June 4, 2010
With oceanographers warning that the runaway oil from the BP Gulf catastrophe could be carried by ocean currents around Florida and up the East Coast, Washington more than stirred to life this week on climate and energy. It started to simmer.
President Obama resolved on Wednesday to pass a comprehensive climate and energy bill this year. The next day Senate Majority Leader Harry Reid directed the chairs of six Senate committees to develop ideas for legislation “to kick the oil habit as soon as possible.” The Washington Post noted the rise in political temperature on energy and climate in a top-of-the-fold lead story. And strategists in the White House and on Capitol Hill said there was fresh evidence that a good bill could pass.
“It’s time for everyone to take their game to another level,” wrote Dan Lashof, the director of the Natural Resource Defense Council’s Climate Center, on his blog. “Take a deep breath. Get some rest over the weekend. And get ready for the defining fight of a generation. The battle for our future has just begun.”
There were already strong hints from the White House last week that instead of treating the oil blowout as an illustration of the administration’s capacity to manage disaster, the president would start to build support for a durable legislative solution.
That idea blossomed during a speech in Pittsburgh at Carnegie Mellon University, when President Obama emphatically linked the Gulf disaster to its root cause: a mobile way of life sustained by energy developers pursuing projects that are ever more hazardous to the environment and the economy. In tone and phrasing that could one day be seen as a signal moment in the nation’s shift to safer sources of energy, the president said “if we refuse to take into account the full costs of our fossil fuel addiction – if we don’t factor in the environmental costs and the national security costs and the true economic costs – we will have missed our best chance to seize a clean energy future.”
The president resolved to achieve comprehensive climate and energy legislation and to “work with anyone to get this done – and we will get it done.”
“The next generation will not be held hostage to energy sources from the last century,” the president said. “We are not going to move backwards.
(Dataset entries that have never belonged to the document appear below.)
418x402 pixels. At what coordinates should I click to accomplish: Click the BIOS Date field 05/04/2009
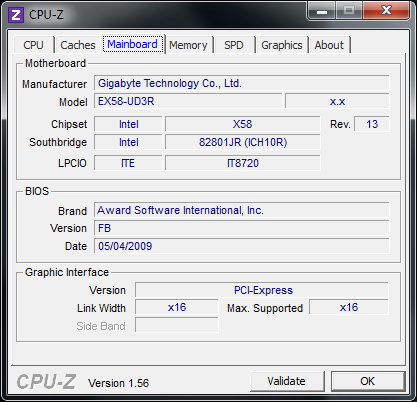(x=242, y=246)
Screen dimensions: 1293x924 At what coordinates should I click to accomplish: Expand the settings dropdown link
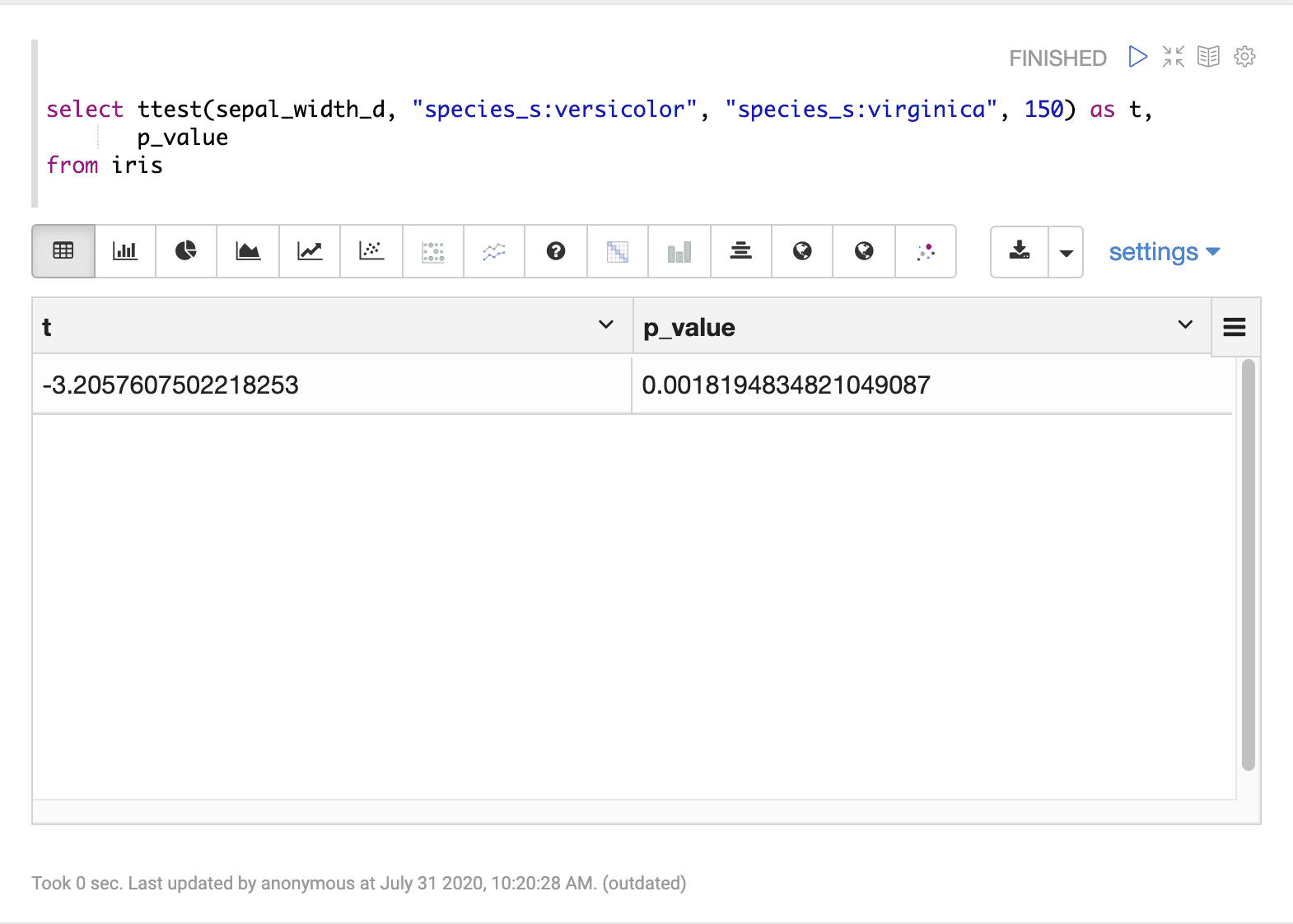1164,252
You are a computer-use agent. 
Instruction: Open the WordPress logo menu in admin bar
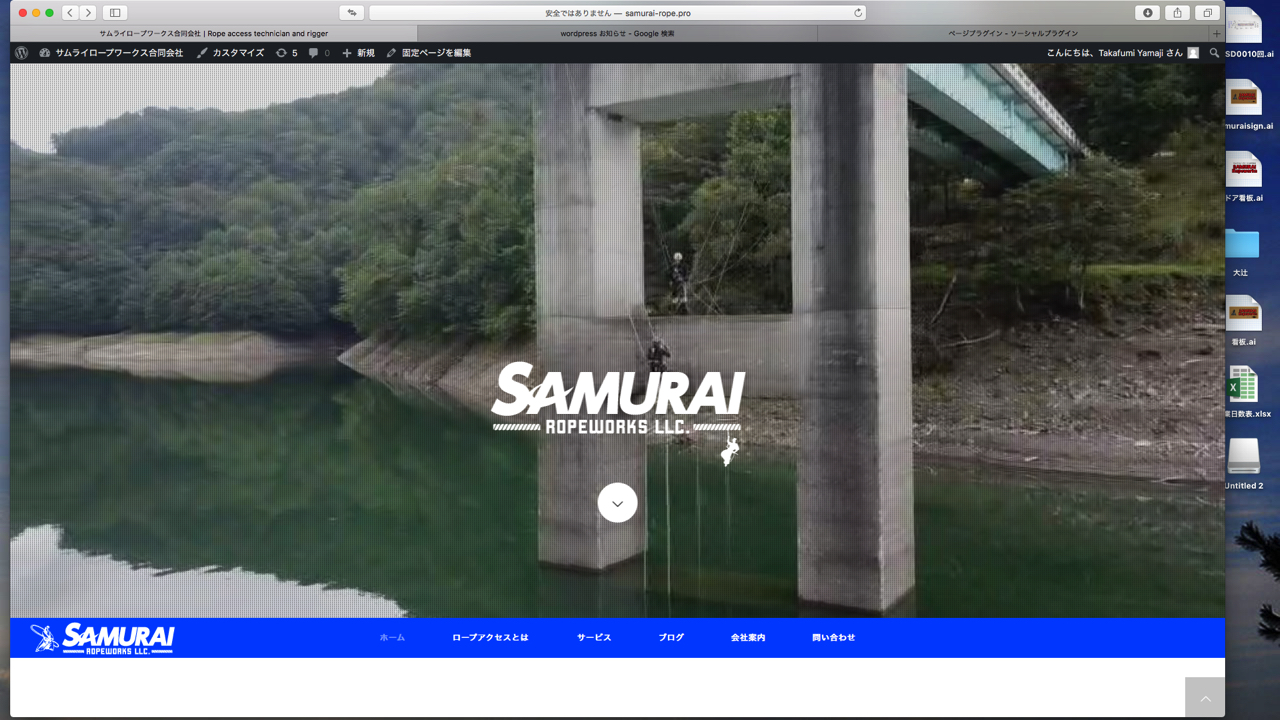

We are going to move forward.”
A starting point for Senate debate is the American Power Act, introduced on May 12 by Senators John Kerry and Joe Lieberman, which many climate and energy advocates say needs revisions. Its conventional fossil fuel and nuclear provision are too generous, they say, and the clean energy and climate provisions do not go nearly far enough. A basic blueprint of what is needed emerged this week from the Center for American Progress, the Union of Concerned Scientists, and other organizations. A successful legislative strategy, said advocates, would include these provisions:
- Significantly increasing fuel mileage standards to save 7 million-plus barrels of oil daily by 2030, or a 38 percent reduction from current rates of oil consumption in the U.S.
- Eliminating subsidies for fossil fuel development, a goal embraced last year by leaders of the G20 group of nations.
- Accelerating energy efficiency programs for buildings and expanding biofuels production.
- Establishing a strong national renewable energy standard, similar to those in place in 35 states.
- Placing a cap on carbon that produces at least 80 percent reductions in emissions by 2050.
- Providing substantial funds for developing nations to adapt to climate change, preserve forests, and make the transition to a clean energy economy.
- Retain the EPA’s authority to regulate greenhouse gases.
As the week ended, the president made his third trip in five weeks to the Gulf where he spent most of the time with residents and local officials to talk about coping with the oil. He also learned more about how BP had sheared through a leaking pipe at the bottom of the Gulf of Mexico. The company put in place a cap to direct escaping oil to a ship on the surface that showed signs of actually working.